UOKiK: 90 proc. domów opieki stosowało niedozwolone zapisy w umowach
UOKiK sprawdził ponad 180 wzorów umów stosowanych przez 72 przedsiębiorców prowadzących domy opieki dla seniorów i niepłnosprawnych. Prawie 90 proc. z nich stosowało postanowienia, które wzbudziły zastrzeżenia Urzędu. Najczęściej dotyczyły natychmiastowego rozwiązania umowy bez wcześniejszego ostrzeżenia, zatrzymywania zapłaty za niezrealizowane usługi lub jednostronnej zmiany warunków pobytu.
Według ustaleń urzędu 83 proc. skontrolowanych przedsiębiorców przewidywało możliwość rozwiązania umowy ze skutkiem natychmiastowym w przypadku nieterminowego uiszczania opłat za opiekę. Jednak UOKiK przypomina, że rozwiązanie umowy z powodu zaległości płatniczych powinno być poprzedzone wezwaniem do zapłaty, wyznaczeniem dodatkowego terminu wpłaty i pouczeniem o konsekwencji niespełnienia tego obowiązku".
Dom opieki zatrzymuje opłaty
Prawo do zatrzymywania opłat wniesionych z góry, gdy usługa nie została w całości zrealizowana zastrzegało 62 proc. sprawdzonych domów opieki. "Usługodawca nie może odmówić konsumentowi lub jego spadkobiercom zwrotu zapłaty za niewykorzystane świadczenia. Ma prawo jedynie zatrzymać kwotę odzwierciedlającą wartość rzeczywiście wykonanej usługi" - przypomina UOKiK.
Ponad połowa sprawdzonych zakładów (51 proc.) zastrzegła sobie możliwość zmiany ceny usługi bez zgody konsumenta lub treści umowy bez prawa do jej wypowiedzenia. Jednak klient ma prawo wypowiedzieć umowę lub nie zaakceptować nowych zasad i oczekiwać od przedsiębiorcy jej wykonywania na ustalonych wcześniej warunkach.
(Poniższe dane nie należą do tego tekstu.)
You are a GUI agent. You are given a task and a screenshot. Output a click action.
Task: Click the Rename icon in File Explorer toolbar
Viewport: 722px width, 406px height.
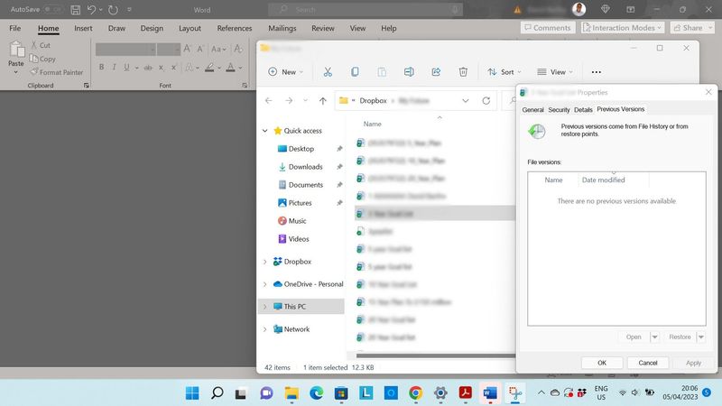point(409,72)
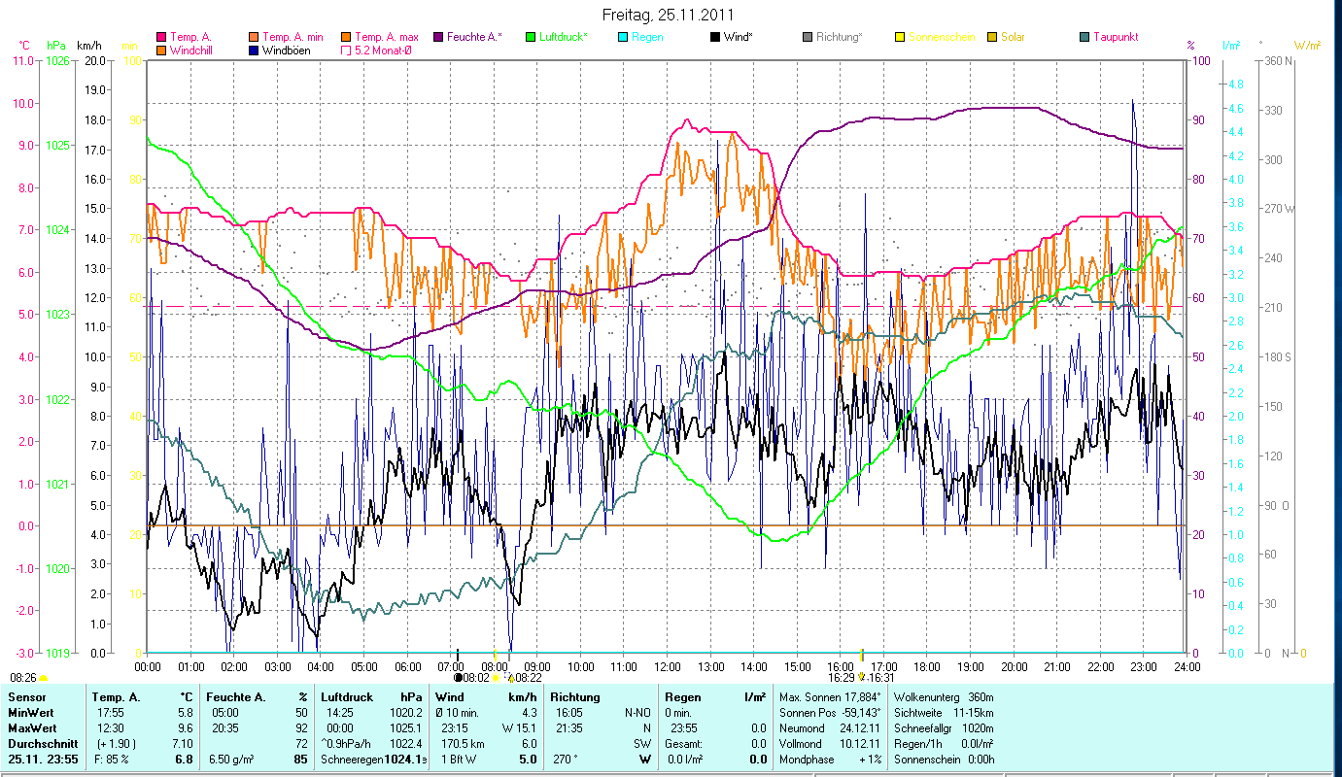Click the 12:00 label on time axis
The height and width of the screenshot is (777, 1342).
point(668,666)
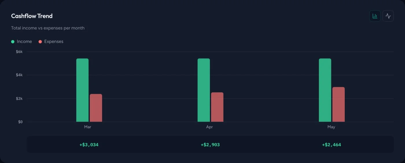
Task: Select the March income bar
Action: point(82,90)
Ponad jedna trzecia zakładów nie chciała wziąć na siebie odpowiedzialności za "szkody na osobie lub za rzeczy pozostawione w domu opieki". Według UOKiK placówki powinny brać odpowiedzialność np. za pieniądze, biżuterię czy pamiątki rodzinne pensjonariuszy.
17 proc. skontrolowanych domów opieki stosowało natomiast wygórowane kary umowne lub odsetki np. za opóźnienia w opłatach.
- Po wezwaniach urzędu w większości przypadków zakwestionowane postanowienia w umowach zostały przez przedsiębiorców wyeliminowane. Monitorujemy ten rynek i planujemy kolejne kontrole - powiedział Pawel Ratyński z UOKiK
UOKIK radzi, jak podpisać umowę
Po pierwsze - trzeba sprawdzić, czy dom opieki prowadzi legalną działalność. Zgodnie z prawem, musi on spełnić wymagania m. in. w zakresie lokalizacji i standardów pobytu. Kontrole sprawują urzędy wojewódzkie, które prowadzą specjalne rejestry tych ośrodków i mogą udzielić informacji, czy dana placówka posiada stosowne pozwolenie.
Po drugie - pobyt osoby niepełnosprawnej, chorej lub w podeszłym wieku w takiej placówce powinien być zawsze poprzedzony zawarciem umowy. Przed jej podpisaniem, dokładnie trzeba przeczytać zapisy, a także regulamin czy statut placówki, jeśli takie obowiązują.
Po trzecie - przed podpisaniem umowy o świadczenie usług trzeba zwrócić uwagę, czy nie ma w niej zakwestionowanych przez UOKiK zapisów. Jeśli tak jest, a placówka nie wyrazi zgody na zmianę treści umowy, warto zastanowić się nad wyborem innego zakładu. Warto też zawiadomić UOKiK.
"Jeżeli obawiasz się, że umowa, którą już podpisałeś, zawiera niedozwolone postanowienia, pamiętaj, że takie klauzule nie wiążą konsumenta. Poinformuj o tym przedsiębiorcę" - przypomina UOKiK
W 20 lat trzy razy więcej Polaków w domach opieki
Jak podaje Ministerstwo Rodziny, Pracy i Polityki Społecznej, obecnie w domach opieki przebywa ok. 80 tys. osób. Ponad 14 tys. miejsc dysponują placówki prywatne, których działa w Polsce około 200.
Według raportu firmy badawczej PMR w latach 2007-11 żyło w Polsce około 1,5 mln osób powyżej 75. roku życia. Do 2035 r. ich liczba wzrośnie do 4 mln. Około 7 proc. (280 tys.)będzie wówczas korzystać z domów opieki.